START GIVEN ENTRIES

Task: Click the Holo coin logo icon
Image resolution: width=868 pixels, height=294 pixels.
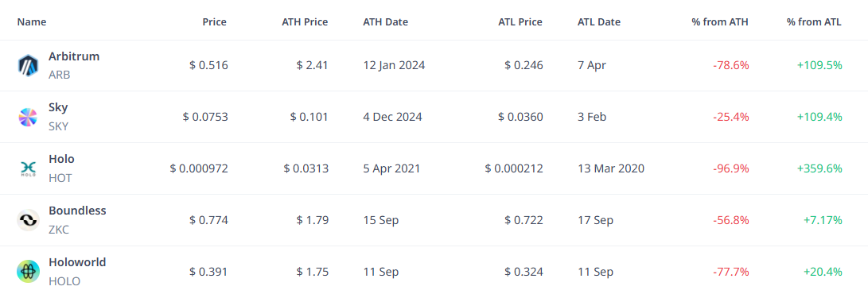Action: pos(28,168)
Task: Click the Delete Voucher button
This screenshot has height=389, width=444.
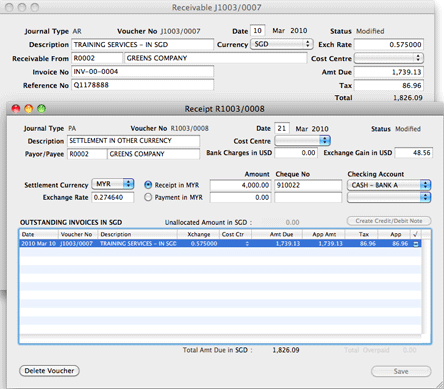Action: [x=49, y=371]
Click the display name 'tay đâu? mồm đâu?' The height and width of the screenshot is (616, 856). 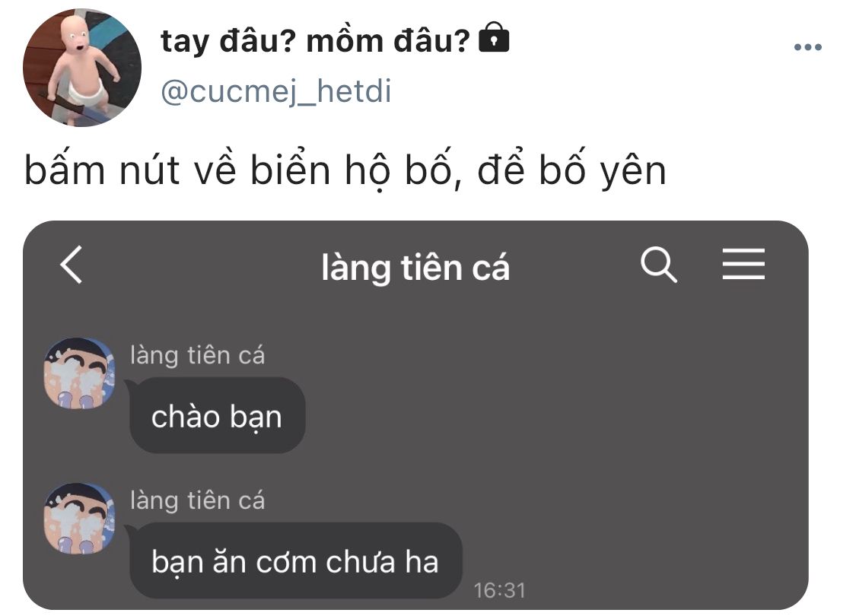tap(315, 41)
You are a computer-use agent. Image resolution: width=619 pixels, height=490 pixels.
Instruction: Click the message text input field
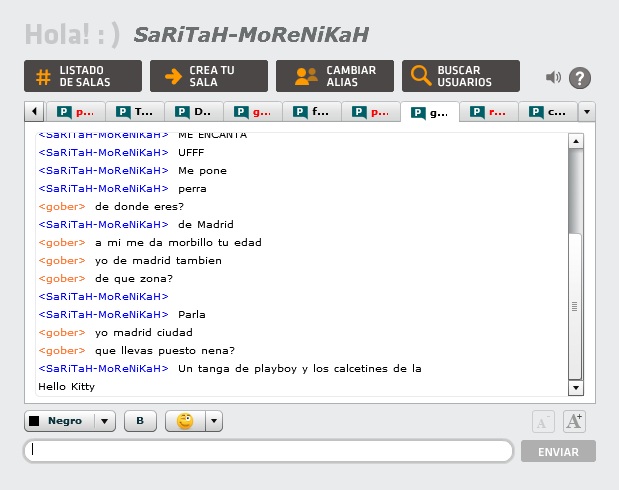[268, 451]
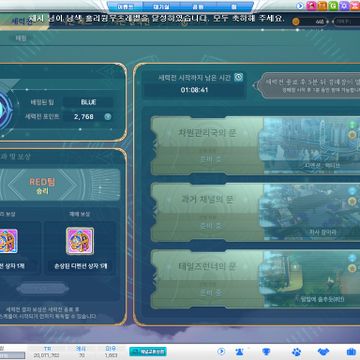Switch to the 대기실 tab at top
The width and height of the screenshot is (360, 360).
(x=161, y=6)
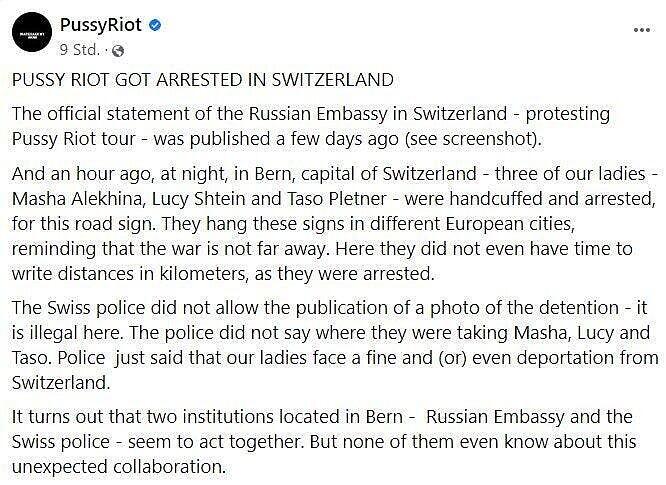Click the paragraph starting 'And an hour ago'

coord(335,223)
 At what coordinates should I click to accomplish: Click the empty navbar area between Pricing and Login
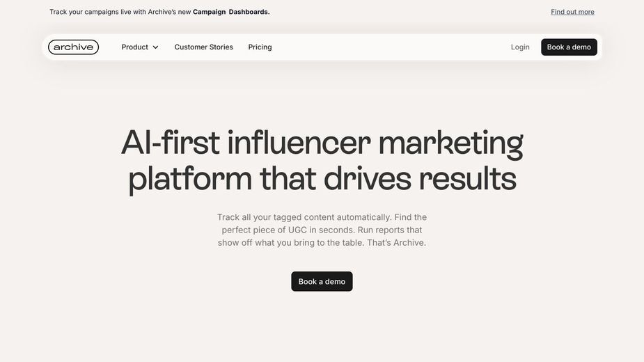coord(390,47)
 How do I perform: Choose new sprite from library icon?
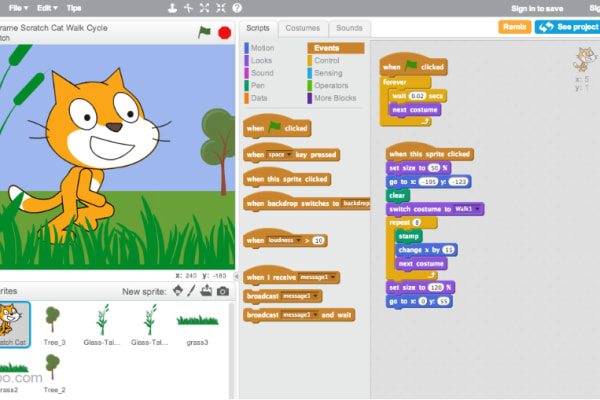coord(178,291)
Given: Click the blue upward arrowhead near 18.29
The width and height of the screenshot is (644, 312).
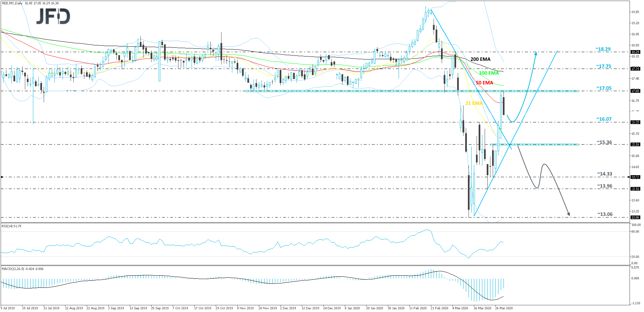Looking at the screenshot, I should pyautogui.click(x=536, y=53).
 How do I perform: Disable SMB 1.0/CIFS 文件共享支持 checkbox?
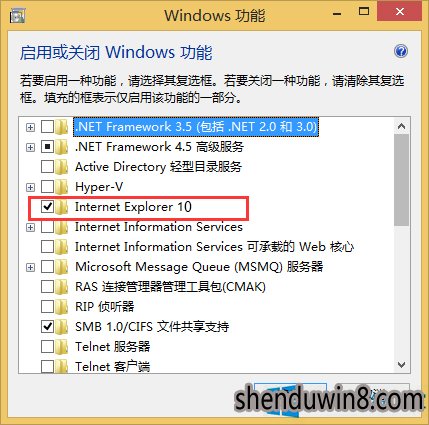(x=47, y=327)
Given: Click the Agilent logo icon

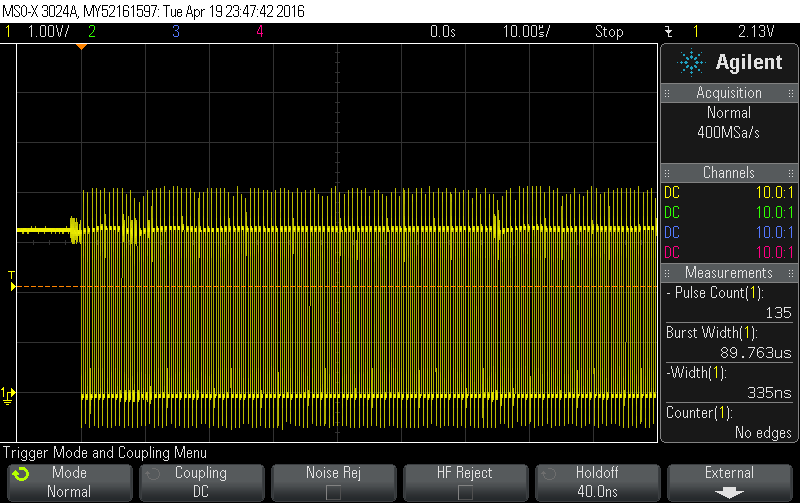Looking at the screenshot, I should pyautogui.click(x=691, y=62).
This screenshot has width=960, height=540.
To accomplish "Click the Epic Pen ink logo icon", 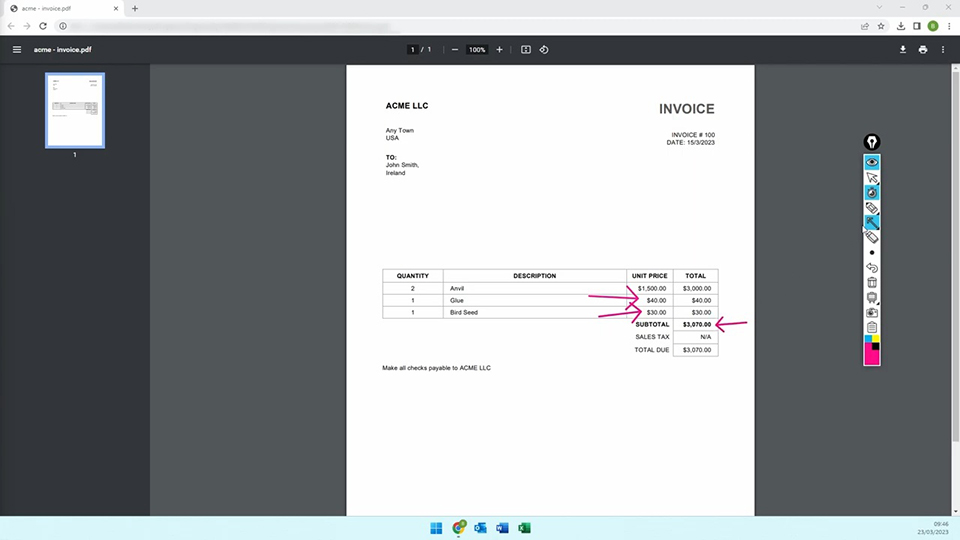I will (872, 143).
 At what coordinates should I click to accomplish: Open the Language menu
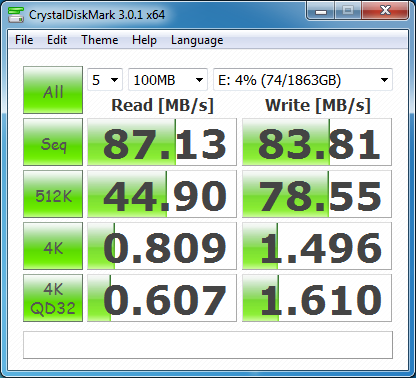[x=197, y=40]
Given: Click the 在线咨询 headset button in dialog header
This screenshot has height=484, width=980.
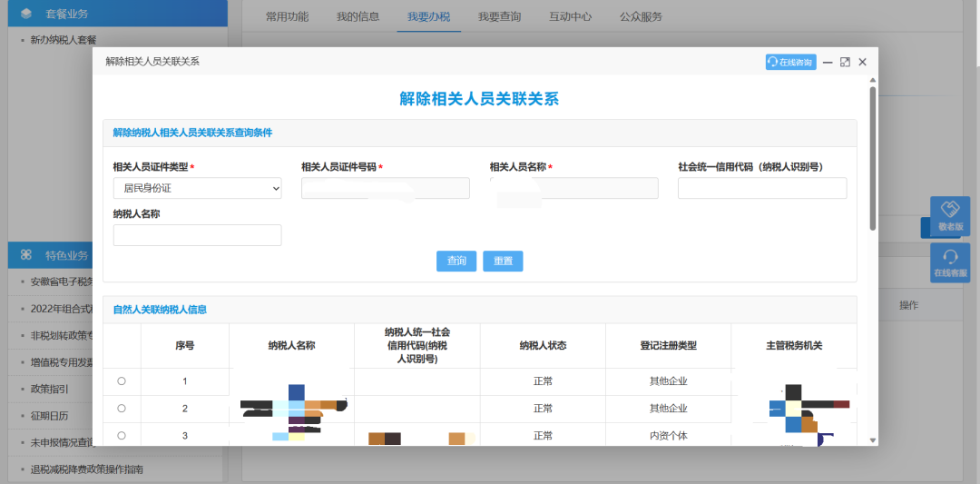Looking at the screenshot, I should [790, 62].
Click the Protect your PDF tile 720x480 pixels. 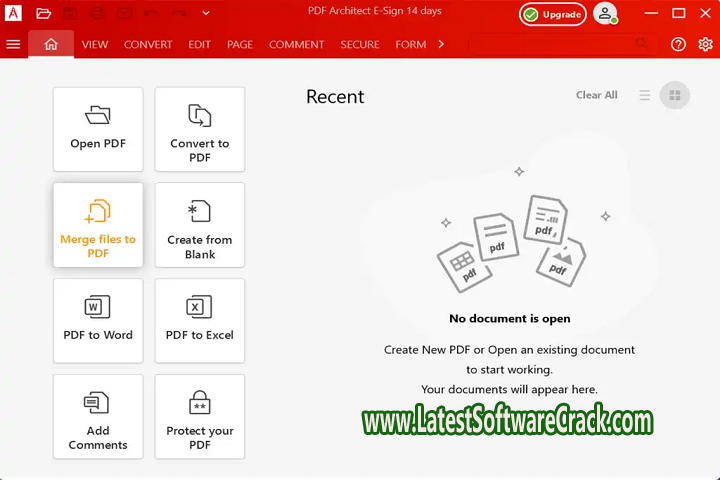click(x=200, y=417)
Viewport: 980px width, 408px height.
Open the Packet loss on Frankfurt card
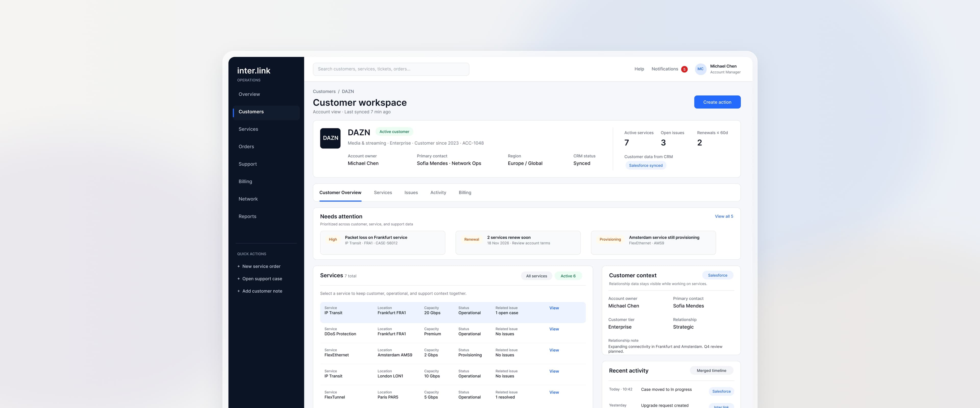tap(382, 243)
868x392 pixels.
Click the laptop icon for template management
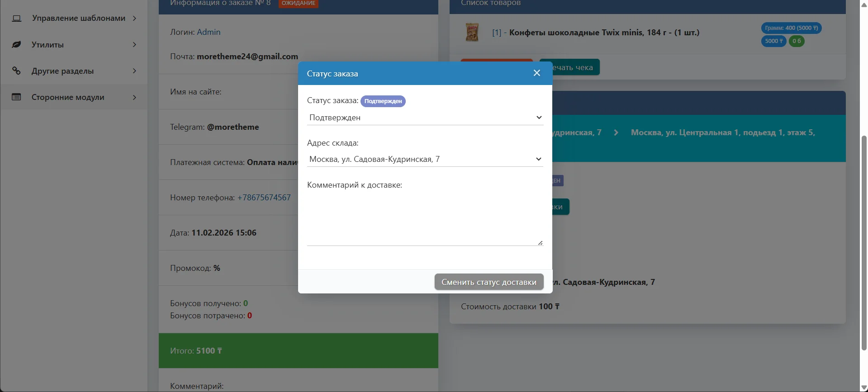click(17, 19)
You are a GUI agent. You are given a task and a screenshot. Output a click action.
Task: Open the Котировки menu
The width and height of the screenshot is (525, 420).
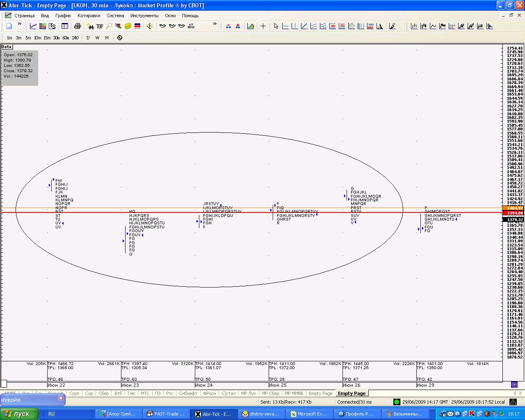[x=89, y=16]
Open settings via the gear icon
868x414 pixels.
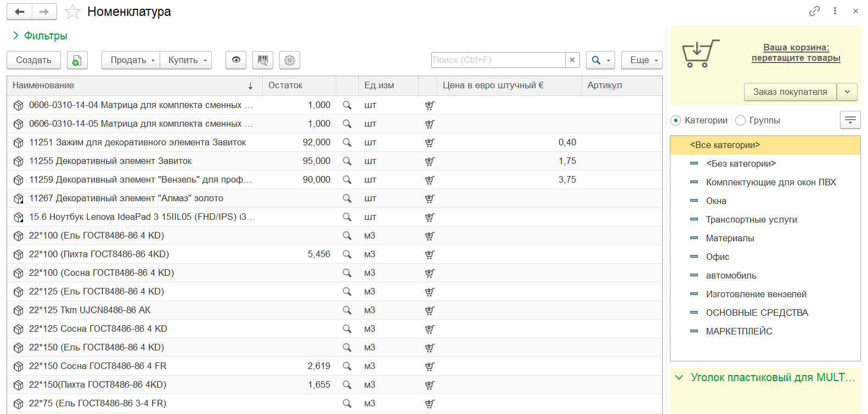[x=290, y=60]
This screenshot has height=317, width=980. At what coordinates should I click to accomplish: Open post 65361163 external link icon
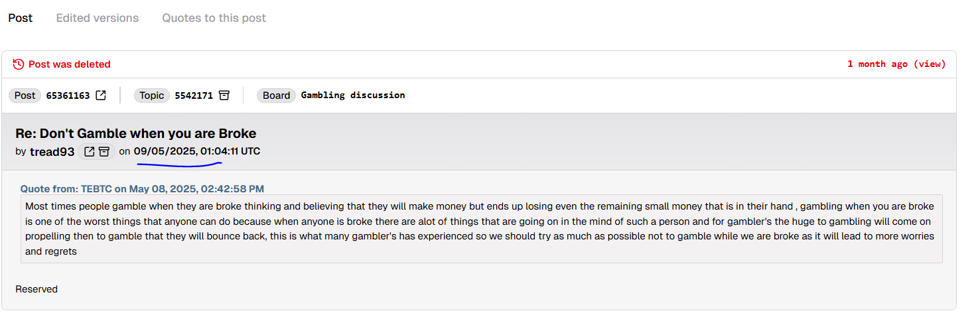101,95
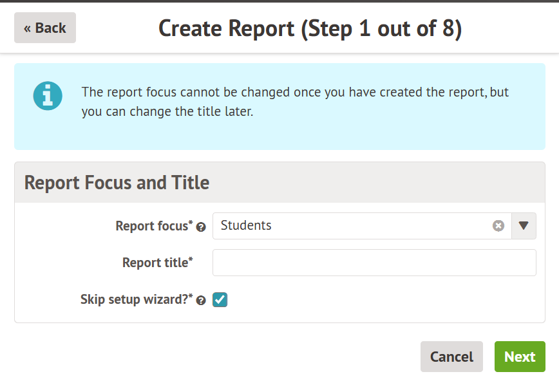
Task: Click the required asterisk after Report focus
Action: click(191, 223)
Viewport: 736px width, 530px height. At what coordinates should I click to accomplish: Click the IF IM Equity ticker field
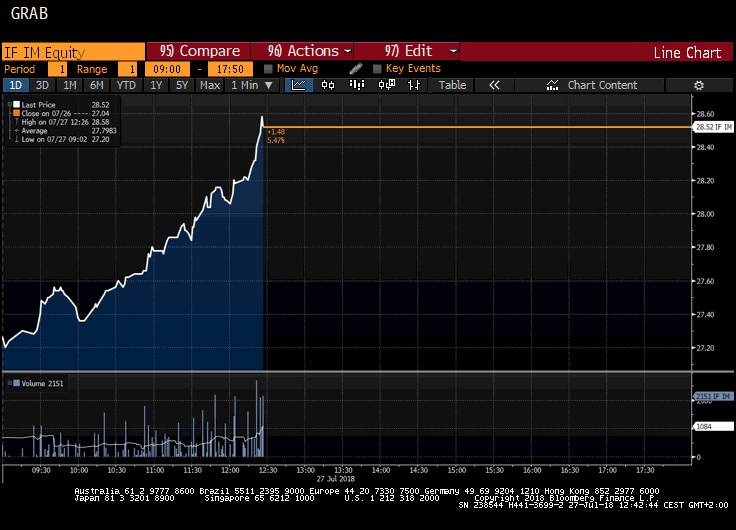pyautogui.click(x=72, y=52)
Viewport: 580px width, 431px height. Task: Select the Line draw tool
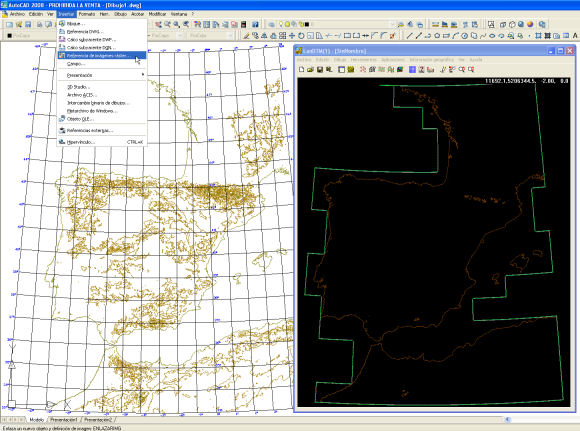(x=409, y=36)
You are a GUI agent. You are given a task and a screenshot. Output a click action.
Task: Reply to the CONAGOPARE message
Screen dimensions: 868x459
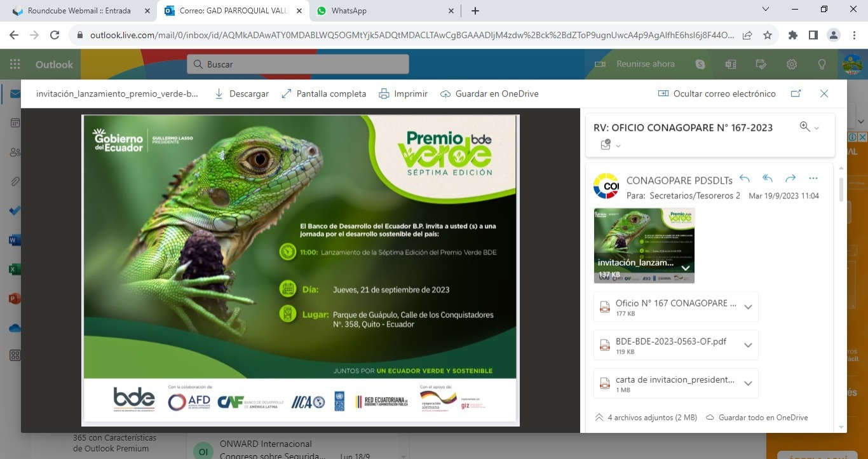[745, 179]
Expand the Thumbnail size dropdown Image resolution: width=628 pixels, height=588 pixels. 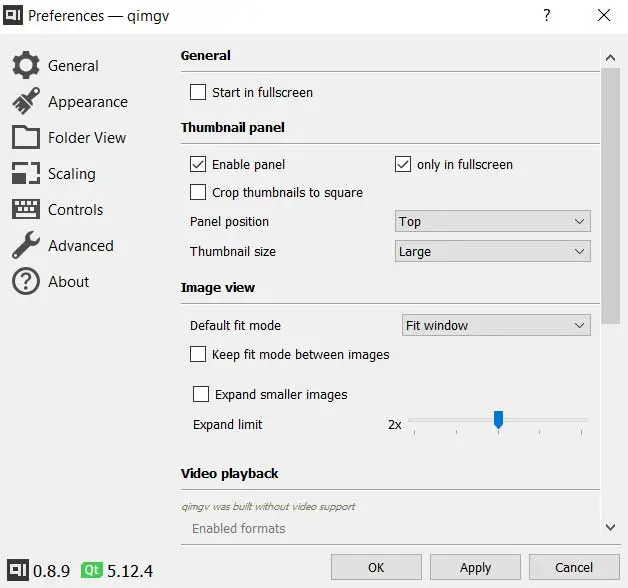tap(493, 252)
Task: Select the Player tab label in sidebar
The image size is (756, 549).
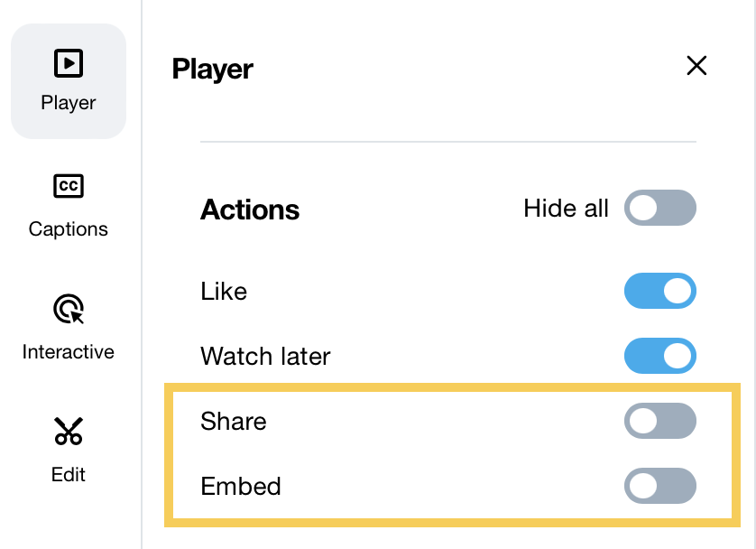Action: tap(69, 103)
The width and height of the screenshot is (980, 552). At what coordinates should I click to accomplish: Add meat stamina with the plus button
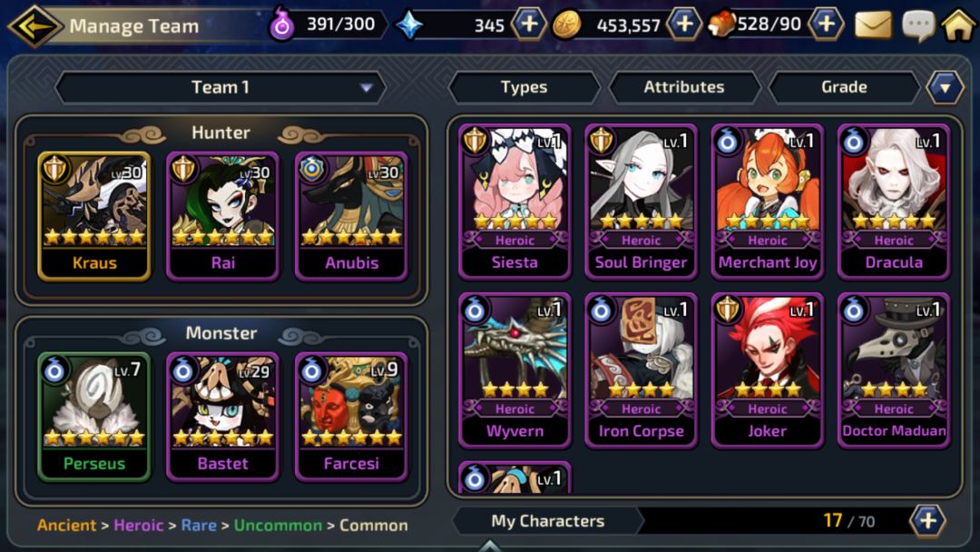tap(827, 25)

END GIVEN ENTRIES

● PROBLEM DESCRIPTION:
Copy out, with no pictures, the lines from the one containing "Task: Select the Player tab label in sidebar" through the last line of the data above, both ends included and each word unchanged.

● ANSWER SECTION:
Task: Select the Player tab label in sidebar
The image size is (756, 549).
Action: tap(69, 103)
The width and height of the screenshot is (980, 552). At what coordinates should I click to accomplish: Add meat stamina with the plus button
tap(827, 25)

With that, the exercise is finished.